*** Opening of Passage provided ***

Reproduction of hosts was sexual, and hosts produced gametes, each containing one parental immune allele. This immune allele could mutate with probability µ, which caused it to change its X or Y coordinates by one unit within the grid. Note that by simulating a high mutation rate, we effectively accelerated evolutionary time in the model.

For example, simulations with µ= 0.1 equate to 3.1 x 106 generations in real time, assuming a base mutation rate of 10-9 per base per generation, and 16 PBR codons with a total of 32 replacement sites (i.e. the 1st and 2nd codon positions of the PBR). Gametes of reproducing hosts united randomly with one another to produce the next generation of diploid offspring. This resulted in a Poisson distribution of offspring per parent (mean=variance=unity). Output is displayed in the Minitab 12.1 Data Window.

3). Plotting scripts

We also tried plotting Supertype evolution using R with different colour schemes for publication. Some of these plots, data used to make them, and the scripts are included in this repository.

Repository Details:


  • data - Raw data given to me at start of project or computational experiments.
  • results - The result files of computational experiments.
  • src - Source code of binary executable files used in this project and / or scripts.

Execution environment(s)

  1. R with the SuperTypeR package installed.

Computational Experiments/Tasks.

  1. analysis: Calculate JostD of the data, and do bootstrap simulations of JostD.

More details:

Data Files:

File: SuperType_Designations.csv

This contains the original supertype designation for each allele. The first column is the supertype, the second is genotype, and the third is the sequence of the genotype.

*** Close of Passage provided ***

• Directions for this task:
Transcribe the repository notes from "We also tried" to "of computational experiments.", word for word.

*** Opening of Excerpted records ***

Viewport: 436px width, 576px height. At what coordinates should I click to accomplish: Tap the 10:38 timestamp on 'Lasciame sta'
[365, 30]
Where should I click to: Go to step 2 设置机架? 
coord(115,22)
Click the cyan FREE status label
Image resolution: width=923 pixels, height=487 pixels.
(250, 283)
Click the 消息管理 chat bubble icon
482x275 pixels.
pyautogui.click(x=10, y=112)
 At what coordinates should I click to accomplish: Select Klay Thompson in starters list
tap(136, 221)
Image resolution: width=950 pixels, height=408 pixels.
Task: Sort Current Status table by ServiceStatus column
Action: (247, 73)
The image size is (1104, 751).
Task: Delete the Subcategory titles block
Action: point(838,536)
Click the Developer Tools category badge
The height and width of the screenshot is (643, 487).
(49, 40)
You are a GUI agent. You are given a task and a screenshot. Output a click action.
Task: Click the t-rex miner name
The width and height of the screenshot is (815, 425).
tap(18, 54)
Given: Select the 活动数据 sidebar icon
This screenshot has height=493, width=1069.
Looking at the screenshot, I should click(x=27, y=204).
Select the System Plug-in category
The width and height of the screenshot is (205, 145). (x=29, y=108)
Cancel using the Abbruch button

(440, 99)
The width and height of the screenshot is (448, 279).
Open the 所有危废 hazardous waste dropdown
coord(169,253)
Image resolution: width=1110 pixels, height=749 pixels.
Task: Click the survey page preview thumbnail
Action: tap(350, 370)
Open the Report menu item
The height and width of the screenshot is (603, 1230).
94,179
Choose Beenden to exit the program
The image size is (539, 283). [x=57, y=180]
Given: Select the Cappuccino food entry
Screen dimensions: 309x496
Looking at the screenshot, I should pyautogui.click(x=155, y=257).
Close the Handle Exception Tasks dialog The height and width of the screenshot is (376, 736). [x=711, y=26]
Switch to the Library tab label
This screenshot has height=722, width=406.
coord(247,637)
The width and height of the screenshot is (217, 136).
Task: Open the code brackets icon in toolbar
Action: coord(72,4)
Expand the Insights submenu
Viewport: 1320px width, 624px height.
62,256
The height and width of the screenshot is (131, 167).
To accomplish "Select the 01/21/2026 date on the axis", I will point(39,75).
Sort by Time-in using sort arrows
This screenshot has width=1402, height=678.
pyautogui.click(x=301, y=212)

*** Close of Excerpted records ***

• Solved exercise:
We also tried plotting Supertype evolution using R with different colour schemes for publication. Some of these plots, data used to make them, and the scripts are included in this repository.

Repository Details:


  • data - Raw data given to me at start of project or computational experiments.
  • results - The result files of computational experiments.